Laut einer Umfrage der britischen Finanzaufsichtsbehörde FCA wissen fast drei Viertel der britischen Verbraucher nicht genau, was Kryptowährung ist und wie sie funktioniert. Für diese Umfrage befragte das Londoner Marktforschungsinstitut Kantar TNS über zweitausend britische Endverbraucher. Dabei stellte sich heraus, dass lediglich drei Prozent der Befragten jemals mit Kryptowährung gehandelt oder diese gekauft hatten.
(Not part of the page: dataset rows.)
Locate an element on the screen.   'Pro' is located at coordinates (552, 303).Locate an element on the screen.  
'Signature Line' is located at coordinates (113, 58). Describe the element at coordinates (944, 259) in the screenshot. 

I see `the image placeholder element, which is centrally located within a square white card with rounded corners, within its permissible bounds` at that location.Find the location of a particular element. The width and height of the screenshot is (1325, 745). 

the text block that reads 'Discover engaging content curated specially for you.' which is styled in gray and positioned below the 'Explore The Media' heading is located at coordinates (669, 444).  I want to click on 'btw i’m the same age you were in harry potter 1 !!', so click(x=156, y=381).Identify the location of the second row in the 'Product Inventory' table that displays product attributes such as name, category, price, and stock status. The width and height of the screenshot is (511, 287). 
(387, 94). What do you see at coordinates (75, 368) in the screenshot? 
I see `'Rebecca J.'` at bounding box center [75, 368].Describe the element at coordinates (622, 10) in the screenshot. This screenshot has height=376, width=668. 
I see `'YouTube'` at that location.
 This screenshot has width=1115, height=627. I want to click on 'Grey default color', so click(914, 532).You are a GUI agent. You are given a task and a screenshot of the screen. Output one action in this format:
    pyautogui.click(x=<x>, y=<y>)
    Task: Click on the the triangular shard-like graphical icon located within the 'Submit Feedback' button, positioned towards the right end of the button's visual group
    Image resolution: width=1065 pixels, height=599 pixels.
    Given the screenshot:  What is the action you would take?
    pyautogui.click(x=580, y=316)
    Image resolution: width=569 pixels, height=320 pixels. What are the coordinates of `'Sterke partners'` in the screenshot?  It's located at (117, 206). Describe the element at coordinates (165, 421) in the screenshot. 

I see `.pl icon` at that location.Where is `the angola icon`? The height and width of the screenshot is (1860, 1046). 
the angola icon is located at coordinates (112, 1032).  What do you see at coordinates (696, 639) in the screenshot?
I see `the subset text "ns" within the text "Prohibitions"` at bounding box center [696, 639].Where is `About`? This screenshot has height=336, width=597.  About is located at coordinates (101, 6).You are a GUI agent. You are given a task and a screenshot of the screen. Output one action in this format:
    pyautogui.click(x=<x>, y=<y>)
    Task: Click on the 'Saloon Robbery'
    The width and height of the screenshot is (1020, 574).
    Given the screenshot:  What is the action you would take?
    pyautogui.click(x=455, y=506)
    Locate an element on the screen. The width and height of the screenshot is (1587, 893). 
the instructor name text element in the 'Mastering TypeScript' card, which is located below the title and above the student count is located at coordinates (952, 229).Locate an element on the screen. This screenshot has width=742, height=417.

Die Studie ergab, dass Männer zwischen 20 und 44 Jahren am ehesten über Grundkenntnisse im Bereich Kryptowährungen verfügen. Von denjenigen, die Kryptowährungen gekauft haben, gab die Hälfte weniger als 200 Pfund ihres verfügbaren Einkommens dafür aus. Die bekannteste Kryptowährung ist Bitcoin. Rund 34 Prozent der Konsumenten kauften Ether (ETH), während mehr als 50 Prozent Bitcoin erwarben.
Qualitative Forschung und zahlreiche Interviews mit britischen Kunden ergaben, dass die meisten Kunden möglicherweise nicht vollständig verstehen, was sie kaufen, da ihnen die Funktionsweise dieser Technologie nicht genau bekannt ist. Beispielsweise wollten viele Verbraucher eine ganze Münze erwerben, ohne zu wissen, dass diese Kryptowährung auch für den Kauf von Kryptowährungen verfügbar ist.
Die FCA erklärte, dass die Verbraucher trotz dieses mangelnden Verständnisses vor allem nach einer Möglichkeit suchten, in kürzester Zeit große Geldsummen zu verdienen, und sich dabei von Freunden, Familie oder Bekannten inspirieren ließen, die von dieser Technologie profitiert hatten.
Was Anlagerisiken angeht, erklärt die FCA, dass das Gesamtrisiko für Käufer nicht so hoch sei wie ursprünglich befürchtet. Dennoch bleibt Kryptowährung ein komplexes und instabiles Produkt, weshalb sich Anleger aufdentVerluste einstellen sollten.